When you’re in a specific industry, it’s really hard to see outside of it. I attended a conference earlier this year that sucked me out of the Bubble.
As I stood up in front of 39 other badass CEO’s, I felt very. Very. small.
These women and a few (2) men had BIG visions that I didn’t know were even within my reach. But they were also struggling with some of the same things that I was. Protecting my Yes’s. Saying no to things that don’t align. Lowering my expectations for myself. Clarifying my goals. That it’s okay to change course and pivot. To dream bigger. We all seemed to share and experience a lot of the same challenges of mindset.
I felt like what does little ole’ me as a wedding and portrait photographer have to contribute to these powerhouse women who are making big moves in their businesses?! I truly felt like the dumbest person in the room and I clung to that. It makes me so uncomfortable to even say that because I HATE FEELING DUMB.
But it was so humbling and eye-opening. Although I wasn’t near where they were, I was ambitious like them. I had goals like theirs. We shared a tenacity that I rarely found and I was invited to sit amongst them.
I had the ability to reach for the same things they were. Just because I didn’t know how to get there or how to do them yet, didn’t mean that I was less than them.

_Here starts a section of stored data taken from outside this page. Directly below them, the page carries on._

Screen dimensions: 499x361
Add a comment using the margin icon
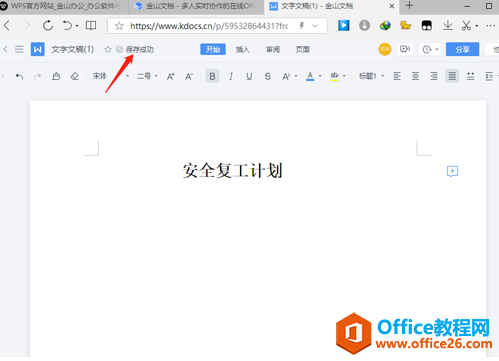(x=452, y=171)
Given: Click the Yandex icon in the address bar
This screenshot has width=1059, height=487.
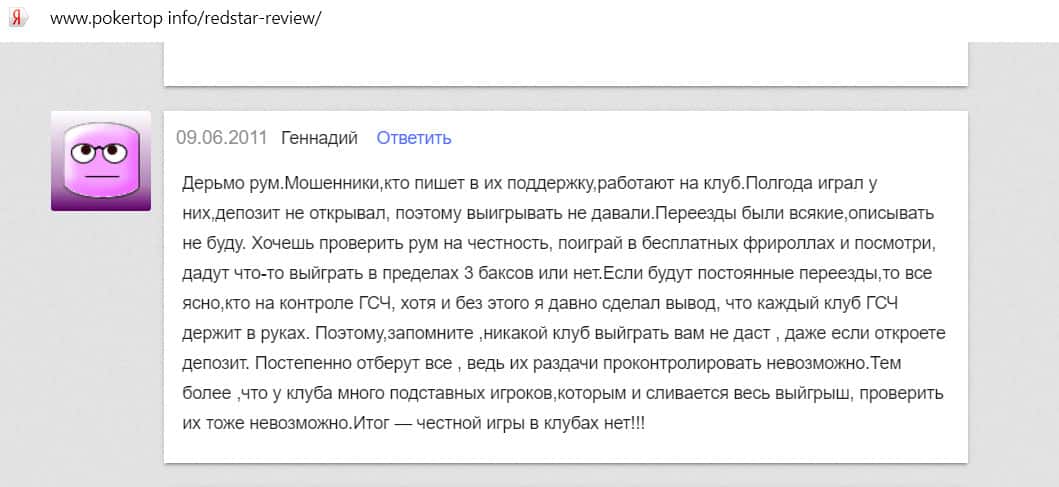Looking at the screenshot, I should tap(17, 20).

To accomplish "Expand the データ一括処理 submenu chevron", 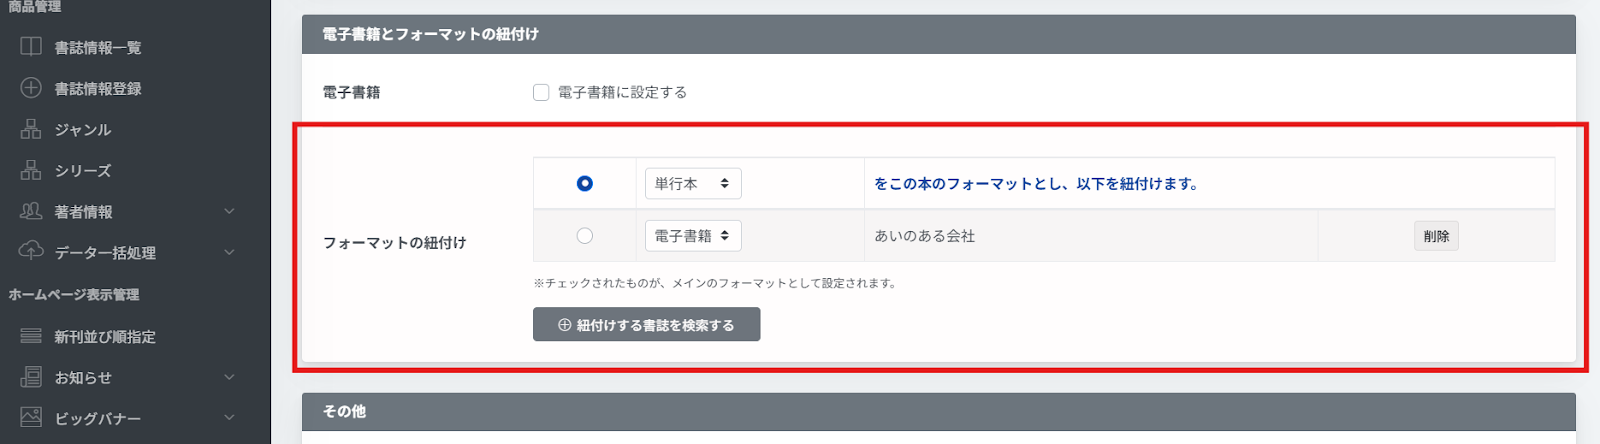I will [229, 252].
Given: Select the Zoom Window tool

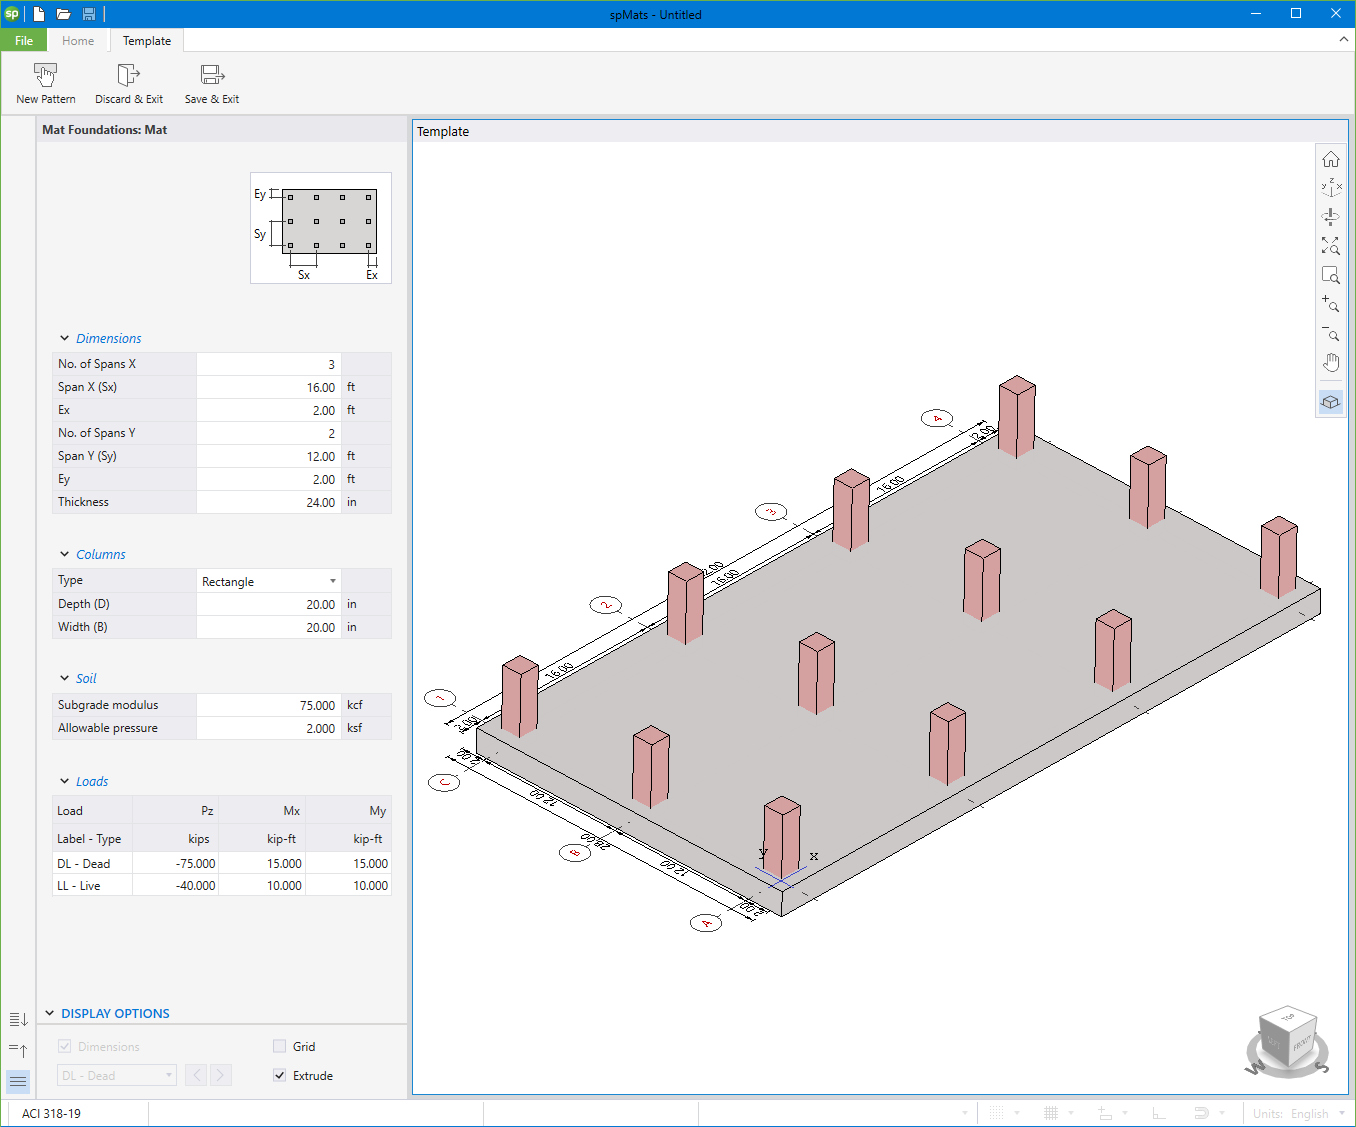Looking at the screenshot, I should 1331,276.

We have to believe beyond our current circumstances. Brooke Castillo says
”When you think big for yourself and when you believe in that dream big for yourself, that requires the skill of believing in yourself. It requires the skill in believing in possibility and believing in things beyond our current socialization and beyond our current programming requires effort and requires a skill. The better we get at believing things that are not yet true, the better we get at believing things that are not yet true. “Brooke Castillo
Something that still puzzles me, and I’m sure there’s a Brooke Castillo answer to this, is that before I attended this conference/workshop, I had been previously listing my goal to make $250k in my business. That was taboo for me to even mention to anyone, I’m not sure why. It felt significant and doable but it honestly didn’t drive me to make a change in my business.

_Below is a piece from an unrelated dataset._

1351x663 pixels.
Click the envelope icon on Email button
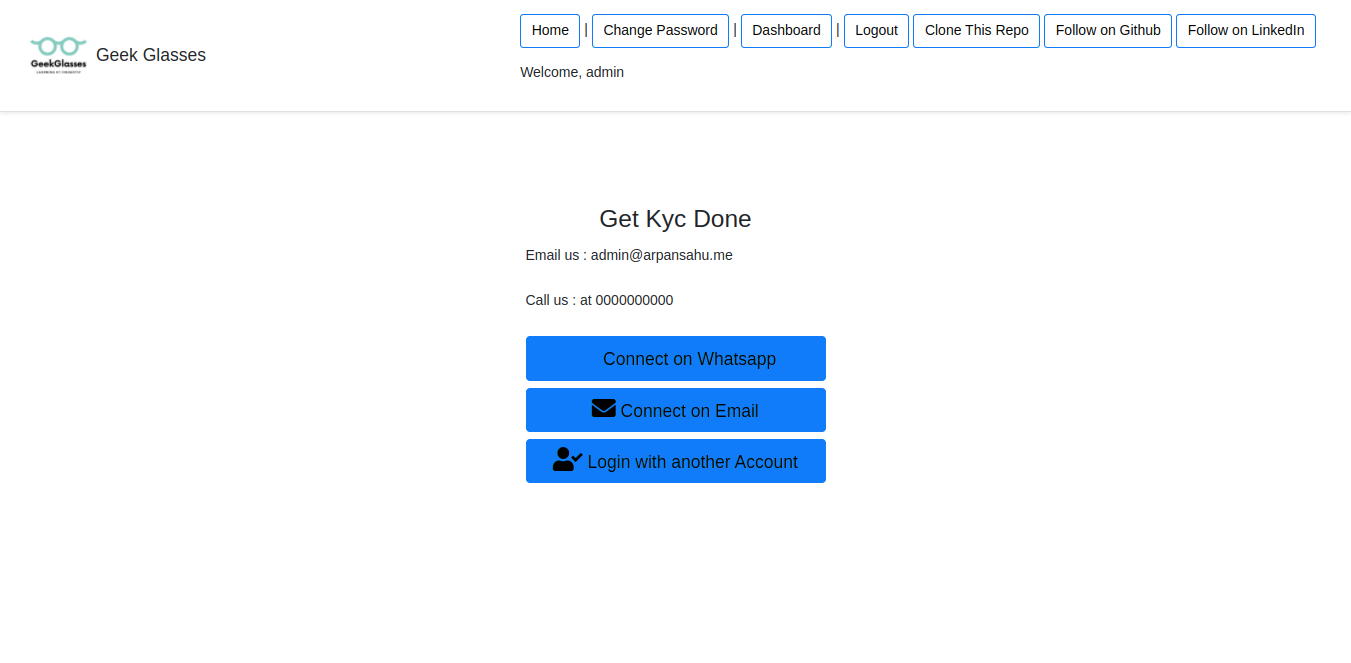coord(603,409)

I suppose that was a huge difference in what I’m going to tell you.
Walking away from this business planning conference, where I was pushed to dream big and get out of my comfort zone, I saw the potential impact that I could have on others and it lit my fire!
I had a plan in place, I was armed with resources, I had people in my corner. And my goal quickly changed to building a 7 figure business.

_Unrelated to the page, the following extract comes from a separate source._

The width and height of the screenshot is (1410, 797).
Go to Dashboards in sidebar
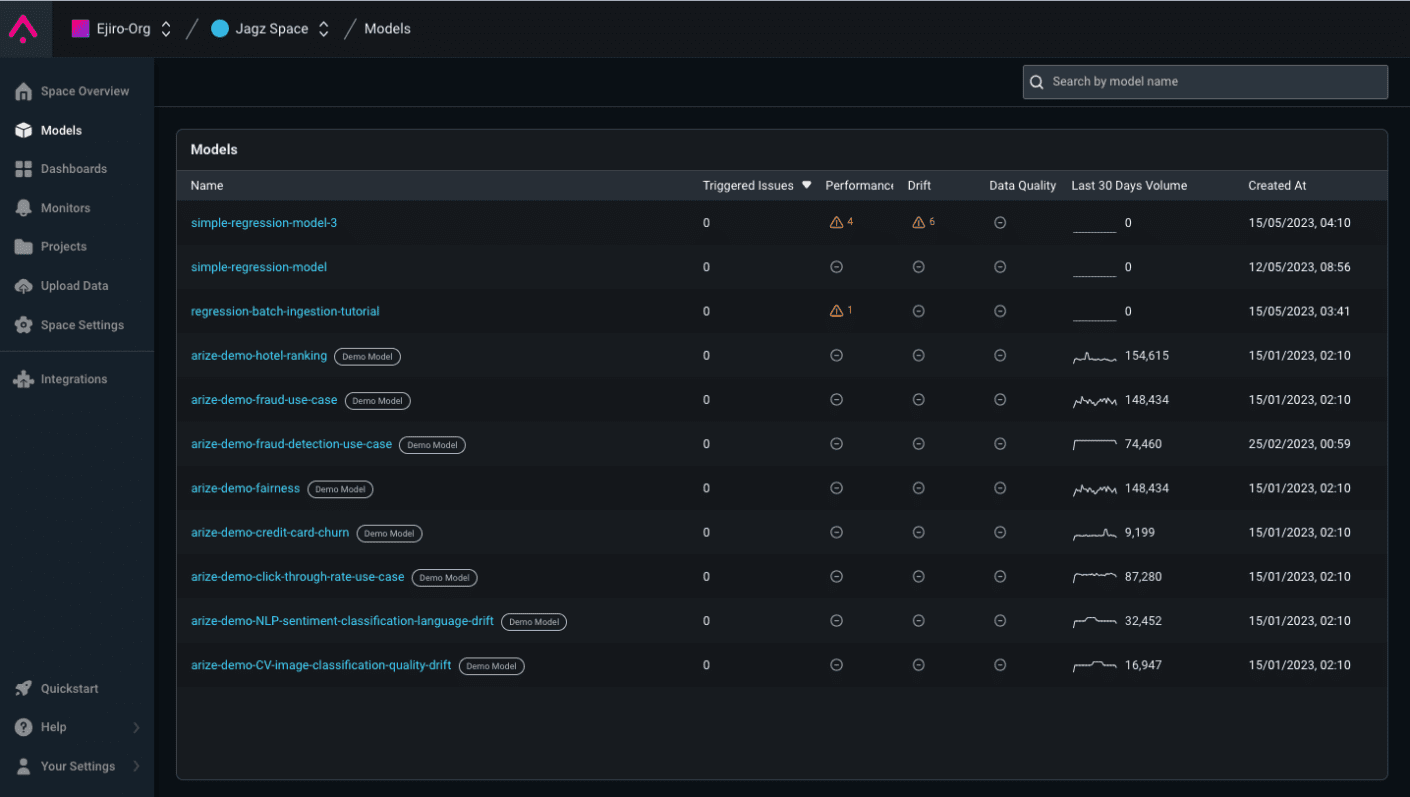[73, 169]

I have only ever joked about being a millionaire someday. If I got honest with myself, it didn’t seem feasible. No one in my family is a millionaire. That figure seemed out of reach.
Until I started believing that my impact was completely in reach of that. I have talked about my goals of having a 7 figure business in 4 months more than I ever shared my goals of making $250k.
I truly believe that I will someday. Sure, it feels scary to put out on there on my podcast when you can all listen back to this someday lol. BUT since then, I have started taking MASSIVE action in my business. This podcast is one of them. And if you haven’t heard, I’m releasing my mentorship program this Spring! Massive action you guys.
When we allow ourselves to dream bigger and we get really EXCITED about this big picture, we are motivated to take big action.
Your Big Picture doesn’t have to have a dollar sign attached to it. For me, that figure opened doors that I wasn’t able to open previously. Speaking on stages, writing a book, launching a mentorship program, starting a podcast. The big picture you guys!
Let me go back and remind you that when I attended this conference, how I small I really felt. Truly moved to tears at how inadequate I felt. I think at lunch that day I called Zach because I wasn’t able to hold back my emotions of inadequacy. I felt SO SMALL.
No one made me feel that way except myself. I couldn’t see past my current identity as a wedding photographer to see what else I was capable of. Disclaimer: NOTHING is wrong with being a wedding photographer. I have loved my career as a photographer and will always be photographing. I just know that I held self-limiting beliefs AS a photographer when I felt big pulls towards something bigger than who I was as a photographer. I hope that makes sense.
I want you to imagine yourself in a bubble with a thriving, buzzing world around you. And only with your beliefs of something bigger and greater, can you pop that bubble. What is it that would allow you to the pop it? What’s that big picture that you’re afraid of? You don’t have to share it with anyone but I want you to write it down every day in your gratitude journal as you have already accomplished it. I write every day, “I have a 7 figure business that impacts thousands.” Watch how it shapes your actions. Watch how it shifts your thinking. Your big picture doesn’t just feel better, it FEELS BIGGER.
I feel like that was really heavy and that we just did therapy haha. I just know that if you’re listening you feel like you’re holding back and I want you to know that you don’t have to. You are allowed to dream big. You are allowed a bigger picture.